IBDR: Promoting Ensemble Diversity with Interactive Bayesian Distributional Robustness¶
Conference: ICML 2025
arXiv: 2506.07247
Area: Bayesian Inference / Ensemble Learning / Model Fine-tuning
Keywords: Bayesian Inference, Particle Diversity, Distributional Robustness, SAM, DPP, LoRA
TL;DR¶
This paper proposes the IBDR Bayesian inference framework. By introducing interactive loss and Wasserstein distributional robustness optimization over the product distribution space, the framework constructs a particle ensemble that balances diversity and low sharpness. Utilizing ViT-B/16, it achieves a 73.6% average accuracy on VTAB-1K, outperforming all baselines.

Exercise instructions:
**a)** Please answer these questions using the IBDR paper summary, with each answer marked like its question:
(i) At which conference was the paper presented?
(ii) Which model does the framework use to get its VTAB-1K result?
(iii) What average accuracy does it reach on VTAB-1K?
**b)** Carry on writing the IBDR paper summary from its last sentence.

Data section:

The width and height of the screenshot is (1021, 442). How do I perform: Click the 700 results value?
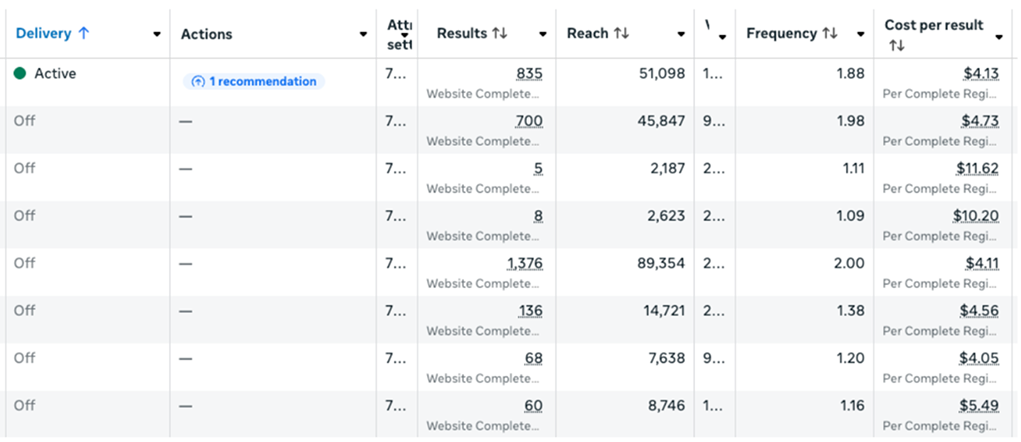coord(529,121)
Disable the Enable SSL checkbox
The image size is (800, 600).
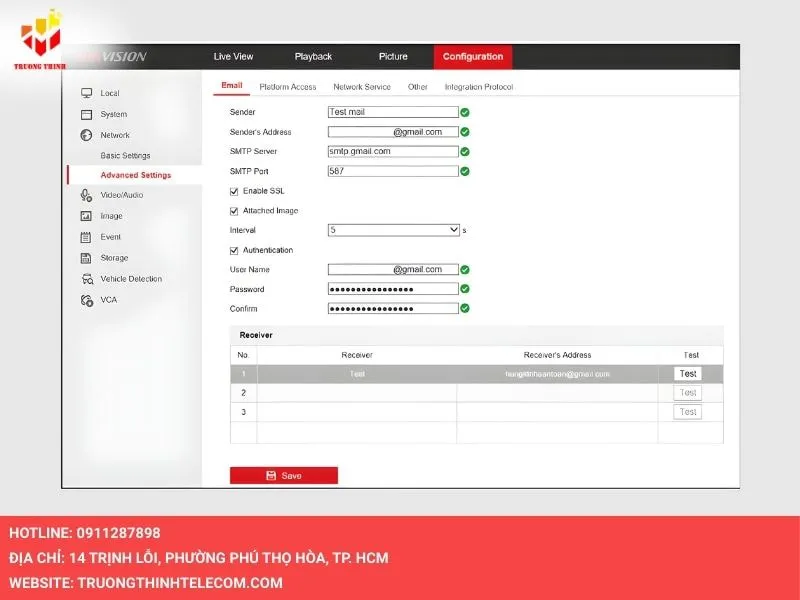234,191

Written responses:
**a)**
(i) ICML 2025
(ii) ViT-B/16
(iii) 73.6%

**b)**
Background & Motivation¶
Background: Bayesian inference provides uncertainty estimation through multi-model particle sampling. Existing methods include Markov Chain Monte Carlo (MCMC) methods such as SGLD, SGHMC, and SVGD, alongside variational inference (VI) approaches, but these suffer from computational and storage overheads on large-scale models.
Limitations of Prior Work: (1) In traditional Bayesian inference, particles are sampled independently from the posterior (\(\theta_{1:K} \sim^{iid} Q\)), lacking an explicit interaction mechanism; (2) Independent sampling easily leads to particle collapse into the same mode, resulting in insufficient ensemble diversity; (3) Although methods like SA-BNN introduce sharpness awareness, they still operate on independent distribution spaces without modeling inter-particle relationships.
Key Challenge: How to explicitly promote diversity among particles while maintaining low loss and low sharpness for each individual model particle?
Key Insight: Define a joint loss containing interactive terms on the product distribution space \(Q^K = Q \odot Q \odot \cdots \odot Q\), and derive a tractable upper bound using Wasserstein Distributionally Robust Optimization (DRO) theory.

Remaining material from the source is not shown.